The Veteran was afforded a VA Central Nervous System examination in connection in October 2017. The VA examiner indicated that the Veteran’s cerebellar ataxia limits his functional balance by severely limiting his standing waking and climbing.
With respect to the Veteran’s service-connected DDD of the cervical spine, post fracture lumbosacral strain, and dermatitis, the Veteran was afforded VA examination in March 2017 respectively. However, the VA examiners determined that these disabilities do not impact the Veteran’s functional capacity.
Ultimately, the Board notes that the Veteran has been in receipt of Disability Insurance benefits from the Social Security Administration (SSA) since June 2013. SSA records list the Veteran’s psychiatric disorders and his cervical and lumbar spine discogenic and degenerative disorders as the main contributors for the Veteran unemployability. In assessing the Veteran’s psychiatric disorders, a January 2015 SSA Decision noted that the Veteran has moderate difficulty understanding, following and making decisions on complex instructions in a consistent manner, has a moderate limitation of social interaction and has a moderate-to-extreme limitation of adaptation skills. The report also indicated that he has moderate difficulty interacting with the public and supervisors and extreme difficulty adapting to change and dealing with additional stress. An SSA psychological assessment conducted by a clinical psychologist revealed that the Veteran cannot “complete a normal workday/workweek without interruptions from psychological based symptoms or perform [in a] consistent pace without an unreasonable number and length of rest periods.”

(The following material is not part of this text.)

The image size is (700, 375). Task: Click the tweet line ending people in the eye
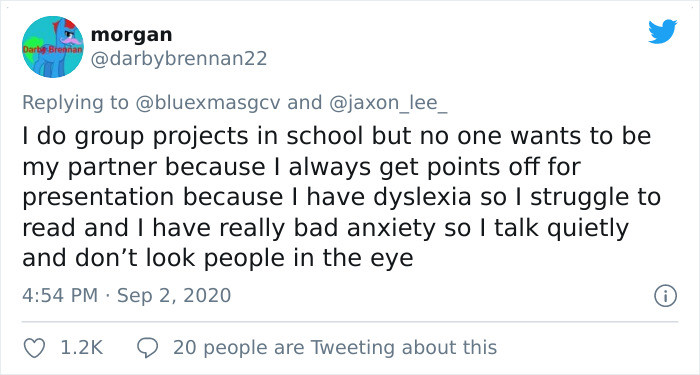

The Board finds the VA treatment records pertaining to the period in question, the SSA evidence received in October 2017, and the May 2015 PTSD VA examination, along with the October 2017 Central Nervous System VA examinations persuasive and sufficient as to the negative effect of the Veteran’s service connected disabilities over his functional capacity.
As the evidence of record supports the Veteran’s eligibility for a TDIU on a schedular basis, the Board finds that his service connected disabilities, particularly his PTSD and anxiety disorder and the balance problems, central vestibular dysfunction, and migraine headaches associated with his cerebellar atrophy, have precluded him from securing or following substantially gainful employment. Thus, a TDIU is warranted. TDIU having been found, the criteria for entitlement to DEA benefits have also been met. 38 C.F.R. § 3.807 (a)(2).
Carole R. Kammel
Acting Veterans Law Judge
Board of Veterans’ Appeals
Attorney for the Board William Pagan, Associate Counsel
The Board’s decision in this case is binding only with respect to the instant matter decided. This decision is not precedential and does not establish VA policies or interpretations of general applicability. 38 C.F.R. § 20.1303.